# Exercise:
Copy the lines below verbatim. Begin with the first and end with the line containing "Iniciar sesión (1113, 46)".

Pixel coordinate grounding data:
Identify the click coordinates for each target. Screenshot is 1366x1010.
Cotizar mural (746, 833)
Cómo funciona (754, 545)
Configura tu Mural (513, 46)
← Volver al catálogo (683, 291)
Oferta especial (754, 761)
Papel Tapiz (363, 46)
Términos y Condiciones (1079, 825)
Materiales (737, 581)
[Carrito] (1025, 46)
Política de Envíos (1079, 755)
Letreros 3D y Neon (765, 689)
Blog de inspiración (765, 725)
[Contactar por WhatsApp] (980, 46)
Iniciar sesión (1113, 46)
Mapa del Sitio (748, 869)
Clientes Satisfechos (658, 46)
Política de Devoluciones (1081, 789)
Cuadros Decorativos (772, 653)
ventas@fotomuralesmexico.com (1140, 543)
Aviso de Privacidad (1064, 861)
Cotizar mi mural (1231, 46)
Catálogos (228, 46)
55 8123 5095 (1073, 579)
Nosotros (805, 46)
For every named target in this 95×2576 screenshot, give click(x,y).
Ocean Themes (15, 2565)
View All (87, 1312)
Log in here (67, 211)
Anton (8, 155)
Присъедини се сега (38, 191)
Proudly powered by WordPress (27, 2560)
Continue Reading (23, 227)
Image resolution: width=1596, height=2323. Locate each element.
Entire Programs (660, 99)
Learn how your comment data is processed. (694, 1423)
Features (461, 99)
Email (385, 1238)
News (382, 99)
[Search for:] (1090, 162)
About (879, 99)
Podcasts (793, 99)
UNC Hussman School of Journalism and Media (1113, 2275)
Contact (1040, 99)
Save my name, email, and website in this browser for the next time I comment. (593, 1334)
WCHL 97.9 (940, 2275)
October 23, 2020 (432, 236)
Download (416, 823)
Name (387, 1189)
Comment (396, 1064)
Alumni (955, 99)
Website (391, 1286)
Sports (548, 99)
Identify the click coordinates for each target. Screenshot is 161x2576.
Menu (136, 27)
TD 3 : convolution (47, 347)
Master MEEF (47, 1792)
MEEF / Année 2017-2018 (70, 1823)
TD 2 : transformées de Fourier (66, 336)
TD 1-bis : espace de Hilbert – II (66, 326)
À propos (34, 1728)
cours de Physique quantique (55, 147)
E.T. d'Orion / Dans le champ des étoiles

# Output of the task:
Identify the click coordinates for each target. Screenshot is 1366x1010.
Cotizar mural (746, 833)
Cómo funciona (754, 545)
Configura tu Mural (513, 46)
← Volver al catálogo (683, 291)
Oferta especial (754, 761)
Papel Tapiz (363, 46)
Términos y Condiciones (1079, 825)
Materiales (737, 581)
[Carrito] (1025, 46)
Política de Envíos (1079, 755)
Letreros 3D y Neon (765, 689)
Blog de inspiración (765, 725)
[Contactar por WhatsApp] (980, 46)
Iniciar sesión (1113, 46)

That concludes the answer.